Innovation/Innovative – worn out words!

My advice to founders is to excise these words from  your presentations, web site, and any other marketing communications materials.
Google just delivered  553,000,000 results for the words innovation and  533,000,000 results  for innovative.
This article entitled Are charter schools truly innovative? The answer can depend on your definition from The Boston Globe highlights how these words are worn out and to be avoided:

So much confusion exists over “innovation” that the state Education Department avoids the term.

For example, the state asks charter-school applicants to explain how their design elements are “unique and distinct” instead of using the language in state law that instructs applicants to explain what “innovative methods” they intend to use.

In fact, the only time the word innovation appears in the 66-page guidelines for charter-school applicants is in quoting state law.

Even the state’s final review documents of charter school proposals, which the state education board relies on in voting on recommendations, rarely mentions innovation.
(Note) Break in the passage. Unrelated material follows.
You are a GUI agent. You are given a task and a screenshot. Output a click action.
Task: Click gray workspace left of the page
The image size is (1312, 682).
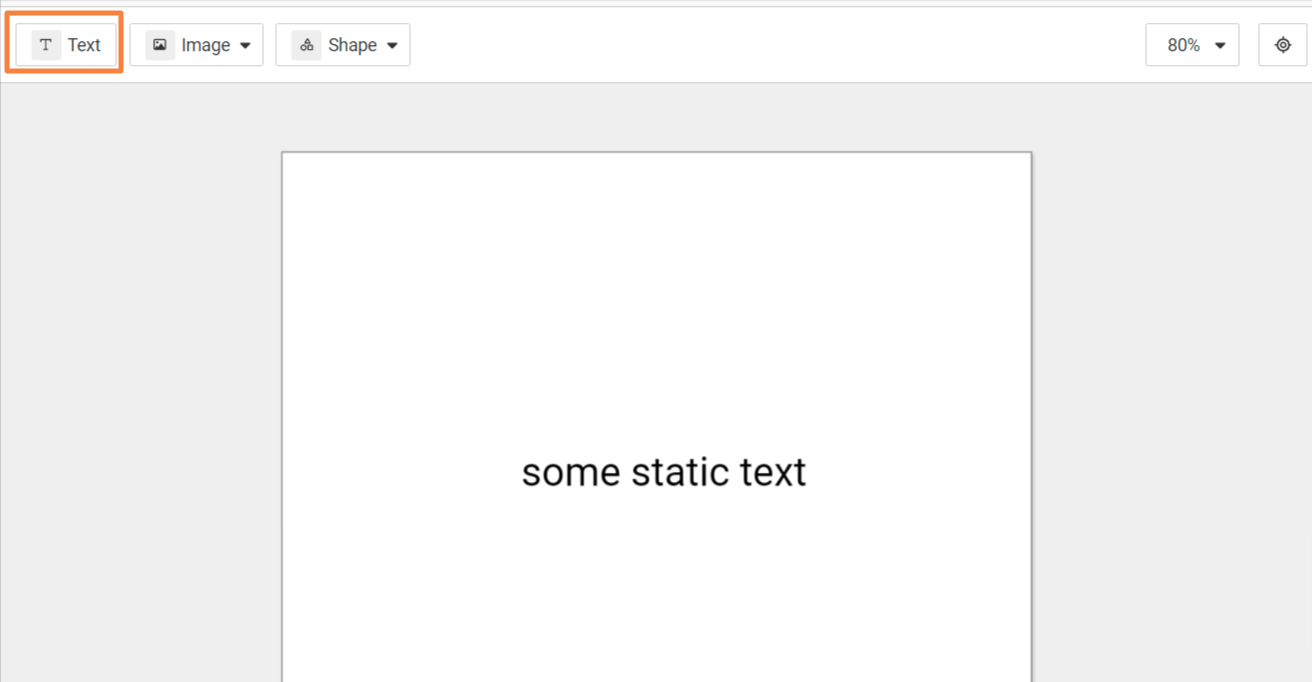140,400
The words innovation or innovative appeared in only a handful of those documents over the last five years, according to a Globe analysis of more than two dozen proposals.

Cliff Chuang, a senior associate education commissioner who oversees the charter school office, said the phrase “unique and distinct” is more effective in getting responses that show what is innovative.

“To say something is innovative doesn’t tell you much,” Chuang said. “Innovation is a buzzword.”
Avoid both buzzwords and business jargon!

The New Marketing & Sales Funnel for B2B Companies


Understanding the marketing and sales process – how to go from lead generation to a closed sale – is absolutely critical to the success of B2B startups. A good, but oversimplified way to understand this process is the traditional graphic of the sales funnel, with leads at the top and sales and the bottom. Steve Patrizi, a veteran marketing and sales executive, has a great blog post about the changes in the B2B marketing and sales process.

Why I say this funnel is an oversimplification is that it ignores the players in the sales process: the end user (the person who actually uses the product or service), the economic decision maker (the person who actually cuts or approves the check or P.O. for the purchase) and influencers, those within the buying group who have a say in selecting the product, such at the IT department when it comes to software.

The exercise I give to founders is to put numbers into the sales funnel: how many leads can they generate (and what are the marketing tools to generate those leads) and how many sales will eventually result from those leads. But how to do sales projections is the subject for another post.


If you have two starting quarterbacks you really don’t have any

That’s the saying in pro football amongst coaches and general managers. Teams need a single leader that everyone needs to rally behind.

Likewise startups need a single customer focus – the early adopter market – otherwise they will diffuse their limited efforts chasing varied markets.

Just yesterday a company presented a compelling product case, but their market strategy was to pursue “incubators, consulting companies, and the federal government.”  Hard to think of three more disparate markets! Companies in incubators have no money to spend and selling to the federal government is a very tough job, even for established companies with customers and revenue.

I advised the CEO to think more about pursing consulting companies, there are hundreds of them, from tiny to gigantic, and since they are basically selling consulting time, a software tool that can help make their consultants significantly more productive could pay for itself very quickly.

But whatever the company decides to do, they need to focus their of necessity meager marketing resources on one very well defined market segment, one known for being an early adopter, as opposed to the federal government, a notorious late adopter, if not the latest.

But as noted in a previous post, startups are a succession of small experiments, and that goes equally well for sales and marketing. Start your experiment with a small defined customer niche that you believe you can dominate, but set goals and metrics and if you don’t meet them then it’s time for another hypothesis and another experiment.